The problem with Errol Morris' latest documentary is its slightness. It takes the form of an interview with the now deceased Cold War spy novelist John Le Carre. The problem is that Le Carre aka David Cornwell is a practiced liar and has no problem answering only the questions he wants to answer in exactly the way he wants to answer them. His protestations of candidness merely add to the mockery of the project. And let's be clear, David Cornwell does not actually want to reveal anything that he hasn't already revealed in interviews over the years, or indeed in his recent biography of the same title.
The problem is that this is a rather sanitised version of his story, shorn of all of his sexual misdemeanours. And this film, and the book upon which it is based, are rather a nasty revenge tactic played upon his official biographer Adam Sisman. When Sisman drafted his book, Cornwell persuaded him to leave out all of the sexual infidelity and to only publish after Cornwell's death. Cornwell then proceeded to publish his own autobiography to reclaim his narrative from Sisman, and now this film is being released precisely at the point when Sisman publishes his sex-filled follow up.
This all sounds like I don't like David Cornwell. Actually I am indifferent. I just don't trust him. I LOVE the works of John Le Carre, and the Smiley novels in particular. I even picked my Oxford college on the basis that it was his alma mater. My point is that if you already know and love the novels of John le Carre, there will be nothing new in this documentary. And if you don't already know and love the novels of John le Carre why on earth would you watch?

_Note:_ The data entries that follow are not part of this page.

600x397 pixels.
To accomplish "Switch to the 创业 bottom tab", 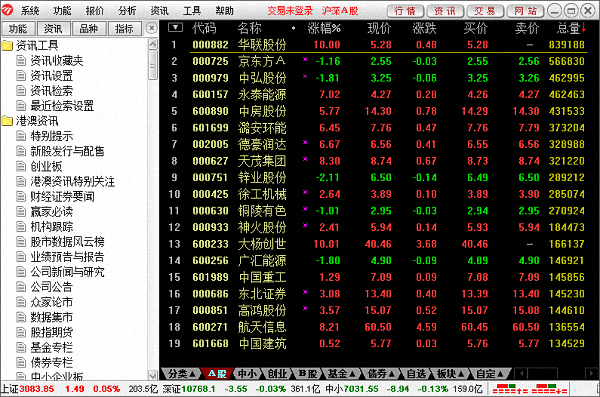I will pos(277,373).
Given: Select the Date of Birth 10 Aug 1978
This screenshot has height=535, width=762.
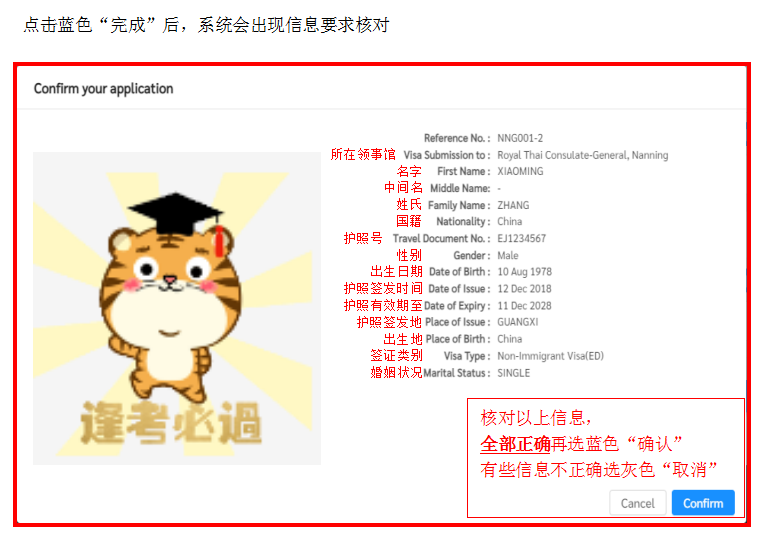Looking at the screenshot, I should [x=524, y=272].
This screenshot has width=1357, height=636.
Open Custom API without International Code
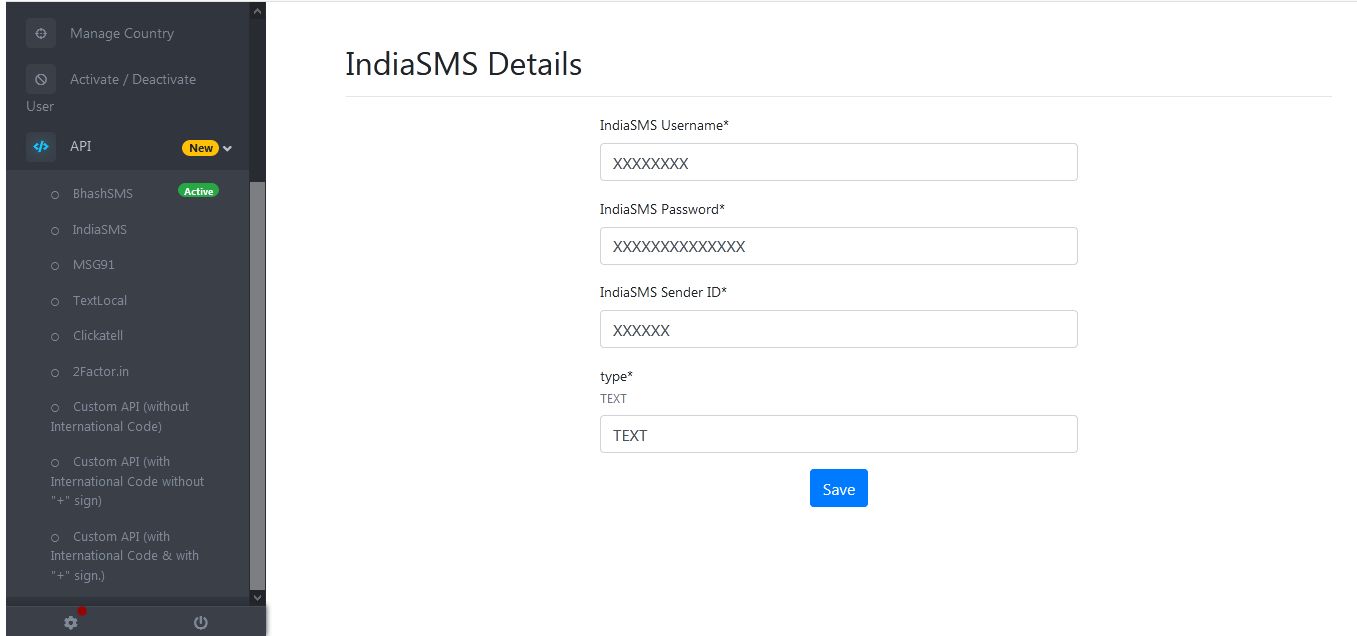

The story here is the one we all know. Cornwell was born in the postwar period to lower middle class parents. His mother abandoned him at 5. His father was a fraudster and bankrupt who periodically paid for Cornwell to have the upper class education he (the father) aspired to. Cornwell therefore grew up only knowing duplicity and a lack of love. He goes to Bern (not mentioned in this doc) and then to Oxford where a Fellow recruits him to spy on the other students, arranges for him to continue when his father has no money, arranges teaching jobs for him, and finally a fully-fledged but short-lived career as a spy. He drops out and writes a spy novel that is immediately wildly successful, continues in that vein, shags around, makes this film, then dies.
The stuff on Kim Philby IS interesting, though covered in other interviews. I find it fascinating that Cornwall recognises addiction to lying in Philby. Did he in himself? But of course there is a category difference. Philby was a traitor, and in Cornwell's words "evil". I just wished we had had a more nuanced discussion of Cornwell's own relationship to his spying, his lying, and his dual persona in this film.
THE PIGEON TUNNEL has a running time of 93 minutes and is rated PG-13. It played Telluride and London 2023 and will be released on Apple TV on October 20th.